A bill Republicans passed last month that paired spending cuts with a debt-limit increase would bring net savings of about $5 trillion over a decade, compared with current projections.
Republicans’ latest proposal includes a nominal drop in total discretionary spending next year. But that cut is not evenly distributed; in their plan, military spending would continue to rise, while other programs would face deeper cuts.
Mr. Biden’s offer would set spending caps for two years. Republicans would set them for six years.
Republicans have also proposed several efforts to save money that White House officials have objected to. They include new work requirements for recipients of Medicaid and the Temporary Assistance for Needy Families program.
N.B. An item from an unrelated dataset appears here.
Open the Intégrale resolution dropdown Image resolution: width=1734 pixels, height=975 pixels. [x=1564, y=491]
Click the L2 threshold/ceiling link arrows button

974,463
They would also make it harder for states to seek waivers for work requirements for certain recipients of federal food assistance who live in areas of sustained high unemployment — a proposal that was not in the Republican debt-limit bill that passed the House.
Republicans are also continuing to seek a reduction in enforcement funding for the I.R.S., a move that the Congressional Budget Office estimates would actually make the budget deficit larger, by reducing future federal tax receipts. And they have sought to include some provisions from a stringent immigration bill that recently passed the House, according to a person familiar with the proposal.
Republican leaders on Saturday continued to blame White House negotiators for what they called the deterioration in discussions.
“The White House is moving backward in negotiations,” Mr. McCarthy wrote on Twitter. In a separate post, he blamed Mr. Biden for the impasse, saying that the president did not “think there is a single dollar of savings to be found in the federal government’s budget.”
White House officials have blamed Mr. McCarthy for the difficulties in the talks, casting him as playing to his most conservative members.
“Let’s be clear: The president’s team is ready to meet any time,” Karine Jean-Pierre, the White House press secretary, said in a news release on Sunday. Republican leaders, she said, “are threatening to put our nation into default for the first time in our history unless extreme partisan demands are met.”
Mr. Biden had previously planned to travel on from Japan to Australia and Papua New Guinea, but he is cutting the trip short to focus on the negotiations. He was preparing to call Mr. McCarthy on Sunday after a news conference.
Reporters asked Mr. Biden to preview his message to Mr. McCarthy on Sunday during the summit. He declined.